**原文摘录**:
════

Quick start

1. 基于flink DataStream

flink本身提供了丰富的数据读取、转换、写入api,我们可以创建DataStream,并对DataStream进行处理,实现数据处理

运行环境

  • java8
  • flink-12.2
  • maven
<properties>
        <flink.version>1.12.2</flink.version>
        <scala.binary.version>2.11</scala.binary.version>
</properties>

    <dependencies>
        <dependency>
            <groupId>org.apache.flink</groupId>
            <artifactId>flink-clients_${scala.binary.version}</artifactId>
            <version>${flink.version}</version>
        </dependency>
        <dependency>
            <groupId>org.apache.flink</groupId>
            <artifactId>flink-streaming-java_${scala.binary.version}</artifactId>
            <version>${flink.version}</version>
        </dependency>
    </dependencies>

案例

本例将用户转账数据大于10000的,作为大额转账记录发出告警。

直接通过启动main即可启动

public class FraudDetectionJob {

    public static void main(String[] args) throws Exception {
        StreamExecutionEnvironment env = StreamExecutionEnvironment.getExecutionEnvironment();

        DataStream<Transaction> transactions = env
            .addSource(new TransactionSource())
            .name("transactions");

        DataStream<Alert> alerts = transactions
            .keyBy(Transaction::getAccountId)
            .process(new FraudDetector())
            .name("fraud-detector");

        alerts
            .addSink(new AlertSink())
            .name("send-alerts");

        env.execute("Fraud Detection");
    }
}

步骤:

  • 创建执行环境
StreamExecutionEnvironment env = StreamExecutionEnvironment.getExecutionEnvironment();
  • 创建数据源

指定数据来源,如从数据库、kafka、文件等第三方读取。其中定义数据来源是通过实现SourceFunction实现,在本例中TransactionSource实现了SourceFunction接口,并从数组读取数据。

════

**记录数据**:
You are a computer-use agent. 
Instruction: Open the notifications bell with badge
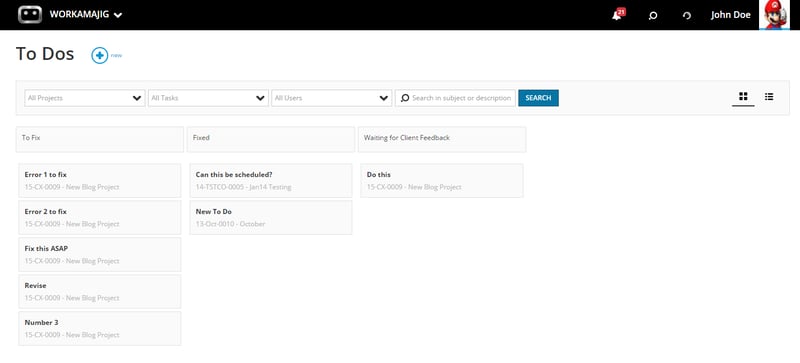618,14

════

**完成下列任务**:
(a) 把 Flink 快速入门一文中的这句话译成英文:“本例将用户转账数据大于10000的,作为大额转账记录发出告警。”
(b) 据 Flink 快速入门一文,示例中的 TransactionSource 从哪里读取数据?
(c) 接着 Flink 快速入门一文的最后一句往下续写。

**练习结果**:
(a) In this example, user transfers greater than 10000 are treated as large-transfer records and an alert is issued.

(b) 从数组读取数据。

(c)
DataStream<Transaction> transactions = env
    .addSource(new TransactionSource())
    .name("transactions");

TransactionSource.java

public class TransactionSource implements SourceFunction<Transaction> {
	private List<Transaction> transactionList = Lists.newArrayList(
			new Transaction("NO001",0.1d),
			new Transaction("NO001",101000d),
			new Transaction("NO002",100d),
			new Transaction("NO002",220d)
	);
	@Override
	public void run(SourceContext<Transaction> ctx) throws Exception {
		for (Transaction transaction : transactionList) {
        collector.collect(transaction);
		}
	}
	@Override
	public void cancel() {
	}
}

Transaction.java

数据实体类,需要实现序列化接口

public class Transaction implements Serializable {
  private static final long serialVersionUID = 1L;
  
	private String accountId;
	private double amount;

	public Transaction(String accountId, double amount) {
		this.accountId = accountId;
		this.amount = amount;
	}

	public String getAccountId() {
		return accountId;
	}

	public double getAmount() {
		return amount;
	}

	public void setAmount(double amount) {
		this.amount = amount;
	}
}
  • 数据处理

处理TransactionSource的生成的数据,其中keyBy(Transaction::getAccountId)是将数据流根据accountId进行分组处理,也就是相同的accountId会在同一个处理线程中处理。数据处理完成后,通过调用Collector#collect接口,将数据传递到下游。本例中,直接生成一个告警信息,传递给下游。

DataStream<FraudDetector.Alert> alerts = transactions
				.keyBy(Transaction::getAccountId)
				.process(new FraudDetector())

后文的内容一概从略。